February 20, 2012

Inward Thoughts


I've been thinking lately how in my writing on this blog I incorporate others into it. Usually I'm ranting about how we as Christians should but don't follow this or that well. But I want to make clear I am ranting at myself. When I write a post on here it usually something that strikes me personally and I do see it as an area we all as Christians should be working on but the main focus for me writing is for me. I am calling myself out or am sharing something that was encouraging or convicting in my reading.

When I write about how when someone tells you your and heir of the world and you walk away with little to no change because of that its sad. I'm really putting myself in those shoes, I am torn up that I have little or no change when Paul tells me I am an heir of the world with Christ. When I rant at the world for the evil in it I am all too aware of my own faults and failures.

Isn't it so easy to cheer on Jesus when he's giving it to the pharisees (Luke 18:9-14) without realizing I am the pharisee, not the sinner crying out to God on the street corner. We cheer on Jesus when he gives it to the rich young ruler (Luke 18:18-30) yet don't realize that I as a poor college student am so much wealthier than even that rich man. In Luke 17:11-19 when Jesus cleanses 10 lepers it is so easy to be indignant at the 9 who didn't return to worship at Jesus' feet and then realize I am part of the 9.

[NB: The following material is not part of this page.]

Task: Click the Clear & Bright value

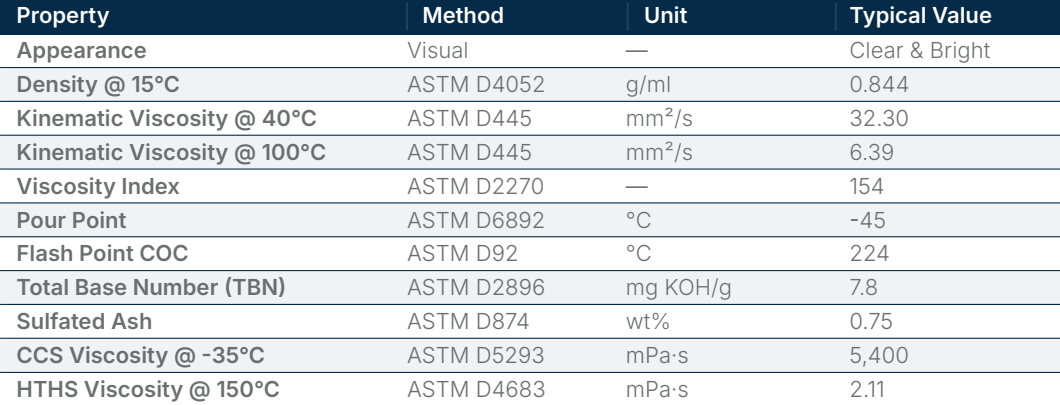Action: 919,51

When asked when he doubts God, John Piper replied not about the bridge that had just collapsed in Minneapolis or of his family struggle but he said, "I doubt God because of the painful slowness of my own sanctification."

It is a hard thing when we think that we've made such progress in our walk only to find out we are the pharisee in the story. Sanctification is a painful struggle 

Come Quick Lord Jesus! (Rev. 22:20)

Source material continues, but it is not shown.